Speculation that Hayes, who has been under pressure from conservatives for months, might resign increased when he sent a scathing letter on Nov. 18 to the chairman of the House Education and Workforce Committee criticizing his Democratic colleagues for trying to ram through election changes without three affirmative votes, as normally required by internal rules, and not giving him time to review the final election procedure rule, as well as the 65,000 public comments, and draft a dissent. Under administrative law, agencies are supposed to factor public comments into final rulemakings.
Hayes reportedly threatened to resign in a conversation with NLRB Chairman Mark Pearce last month.
Meanwhile, the Department of Labor is considering a rulemaking that would remove the exemption for companies to report when they use outside attorneys to advise them on labor issues, whether it’s updating an employee handbook on union campaigns or helping develop the negotiating strategy. The reporting requirement would include how much money was spent on outside counsel.

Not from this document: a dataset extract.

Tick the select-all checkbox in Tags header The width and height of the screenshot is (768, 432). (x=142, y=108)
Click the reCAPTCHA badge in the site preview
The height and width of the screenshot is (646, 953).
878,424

Business groups worry that the rule will be used by unions to demonize employers as willing to spend thousands of dollars on lawyers rather than benefits or wages for their employees. Small businesses that don’t have in-house counsel are most likely to be harmed, they say.

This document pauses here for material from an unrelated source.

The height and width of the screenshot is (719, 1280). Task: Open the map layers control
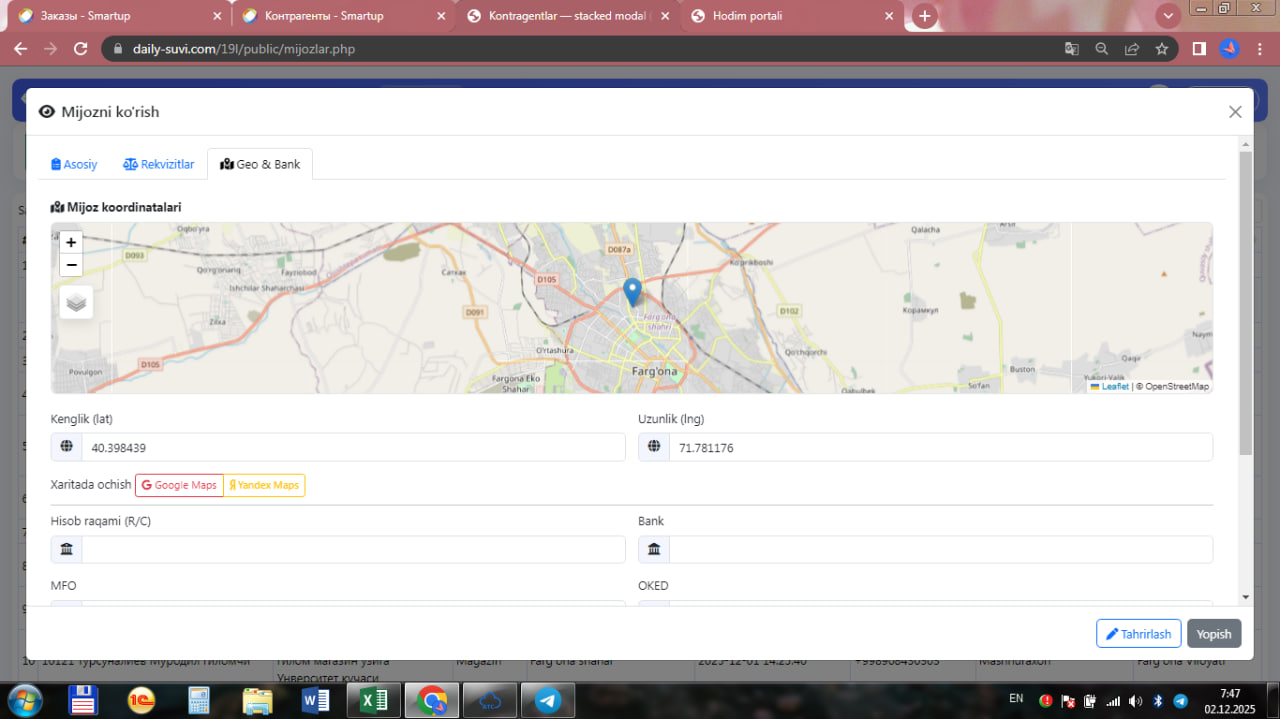tap(76, 302)

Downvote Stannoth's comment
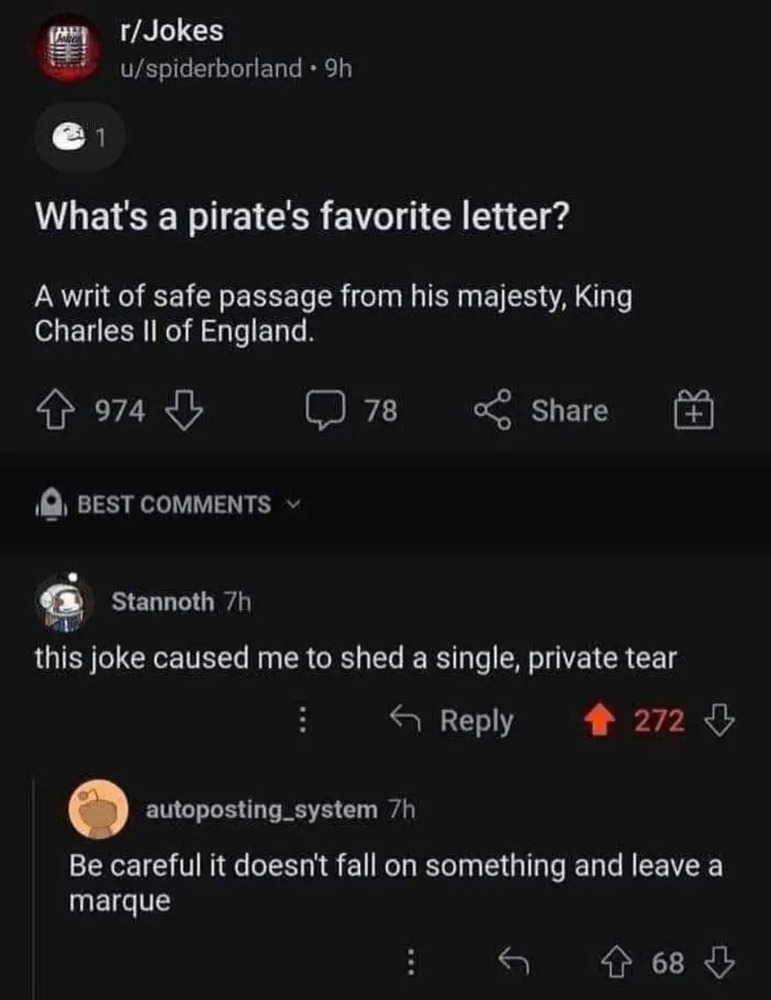click(719, 720)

The fact that the "quickie election" and the "persuader activity" notice of proposed rulemakings were issued in June one day apart has raised industry suspicion that there is collusion between the agencies.
On top of all this pro-union activity, there is the NLRB’s action against Boeing Co. for deciding to transfer a second production line for its new 787 Dreamliner to a non-union facility in South Carolina. The NLRB says Boeing decided not to build the plant at its home in the state of Washington to punish the machinists union for a damaging strike in 2008. Under the law, a company cannot move a factory as retaliation for workers exercising their federally protected right to unionize or strike. The agency’s acting general counsel, Lafe Solomon, filed a complaint early this year to force Boeing to relocate the plant to Washington. The case is before an administrative law judge.
Solomon, it should be noted, is working in an acting capacity because the Senate won’t bring him up for confirmation vote. He also has instructed four states to ignore recent amendments to their constitutions guaranteeing the right of secret union elections.
Boeing says the decision was made for a variety of reasons, including South Carolina’s pro-business climate, financial incentives, lower costs and the need to diversify production locations and reduce production risk. In this case, the risk referred to is the threat of potential work stoppages. Boeing shouldn’t be penalized for hedging its risk for strikes by locating a plant in a right-to-work state. Diversifying operations to hedge against risk, whether it’s weather-related or man-made, is considered a good business practice.
The ruling has galvanized the business community and led the House to pass a bill that says the NLRB can’t mandate where a business locates a plant. The bill, which technically would have prevented the NLRB from using funding to pursue an order threatening the Boeing plant’s operations, failed to get out of the Senate Appropriations Committee.
The White House says it can’t intervene because the NLRB is an independent agency. While that’s true, Obama put the wheels in motion by appointing people he knew would push an activist union agenda. It’s a bit late to claim no responsibility.
In some regard, what is going on is a swinging back of the pendulum. For years, Republican presidents nominated pro-business people to the NLRB who didn't always look out for the interests of workers. Now, labor groups are getting their desserts while the getting is good.
What would be nice is regulation based less on ideological motivation and more based on common sense and a fair reading of the law.